There is an elegance to a completely corrupt political system that anyone with an artistic sensibility has to admire.

The case in point is disgraced LA venture capitalist Elliott Broidy and the nearly $1 million he used to buy influence and access so he could get his hands on hundreds of millions of dollars in public pension fund money.

That's quite a return on his investment, something made easier by Broidy's own role as an appointee of both Mayors Hahn and Villaraigosa to the Fire and Police Pension Fund board where he could influence decisions directly.

While Villaraigosa is busy in Copenhagen with his entourage of pals and bodyguards cleaning up the global environment, his staff back home was busy doing damage control by announcing he was giving the $2,000 Broidy gave him to an unspecified charity.
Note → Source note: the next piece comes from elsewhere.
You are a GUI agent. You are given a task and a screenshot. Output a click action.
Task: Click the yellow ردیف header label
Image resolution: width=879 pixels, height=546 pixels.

So are a lot of other politicians, none of whom, you can sure, had a clue about what Broidy or any of the others like him were up as they spread around political contributions and used the access they got in return to enrich themselves -- roughly a 1,000 % return, showing just how cheap a buy the pols are, the WalMart's of political corruption.

Not that any of them could possibly have known what was going on. That would make them criminals just like Broidy who is singing to prosecutors as loudly as he can to reduce or even avoid the four-year sentence he faces for outright bribery.

Like Villaraigosa, most of the others identified by the LA Times as recipients of Broidy money have found generosity in their hearts appropriate to this season of giving.

Here's the list: Insurance Commissioner and GOP gubernatorial hopeful Steve Poizner,  $22,000 to Toys for the Troops' Kids, $12,000 back to Broidy and his wife; Board of Equalization member Michelle Steel, $6,000 to charity; Attorney General candidate Rocky Delgadillo, the former LA City Attorney, $3,000 to charity; Assemblyman Van Tran (R-Garden Grove) $1,800 to charity.

There was no comment from state Republican Party ($79,000), state Sen. Tony Strickland (R-Thousand Oaks) and Assemblywoman Audra Strickland (R-Thousand Oaks) ($8,500 combined) and LA City Attorney Carmen Trutanich ($2,000).

 "Because there is that level of impropriety with that donor, it's important we not spend that money on the campaign," said Steel spokesman Tim Clark.

Gov. Arnold Schwarzenegger ($86,000) and Assemblyman Mike Feuer (D-Los Angeles) ($3,200) were more sanguine, saying the money was already spent.

It's clear Broidy, a billionaire and finance chairman of the Republican National Committee in 2008, displayed no partisanship when it came to buying favors from politicians.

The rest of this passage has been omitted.